CRISPR-Cas9技术敲除甜瓜eIF4E基因表达载体的构建

【目的】构建甜瓜eIF4E基因的CRISPR-Cas9植物基因编辑系统的gRNA 表达载体。为研究eIF4E基因功能奠定基础。【方法】以新疆主栽甜瓜皇后为材料,在eIF4E基因的第一个外显子区设计gRNA引物,以载体pP1C.4为模板,扩增获得sgRNA克隆框,使用EcoR I、Xba I双酶切pP1C.4载体,利用DNA重组酶构建重组载体pP1C.4-eIF4E。【结果】经菌落PCR检测和测序,gRNA 已经成功连接到植物基因敲除载体pP1C.4。【结论】构建了植物基因敲除载体pP1C.4-eIF4E,pP1C.4-eIF4E能对eIF4E基因进行定向编辑。

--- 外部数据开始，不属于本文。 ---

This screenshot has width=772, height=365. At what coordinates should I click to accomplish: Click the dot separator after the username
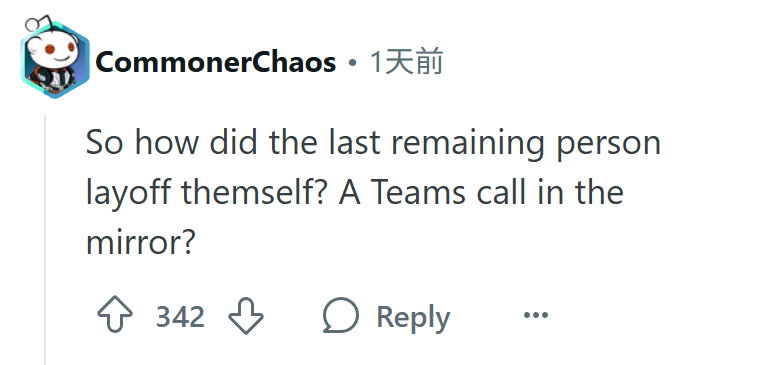point(352,63)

Construction of Expression Vector for Melon eIF4E Gene Knockout Using CRISPR-Cas9

【Objective】 The objective of this study is to construct gRNA expression vector of eIF4E gene in melon by using CRISPR-Cas9 plant gene editing system.【Method】 The gRNA primer was designed in the first exon region of eIF4E gene from "Queen" of melon in Xinjiang. The sgRNA cloning box was amplified by using the vector pP1C.4 as a template, the pP1C.4 vector was cut by EcoRI and XbaI enzymes, and the recombinant vector pP1C.4-eIF4E was constructed using DNA recombinase.【Result】 The results of colony PCR detection and sequencing showed that gRNA had been successfully linked into plant gene knockout vector pP1C.4.【Conclusion】 The plant gene knockout vector pP1C.4-eIF4E is constructed successfully and eIF4E can be directionally edited by pP1C.4-eIF4E, which is of great significance for further study on the function of eIF4E gene.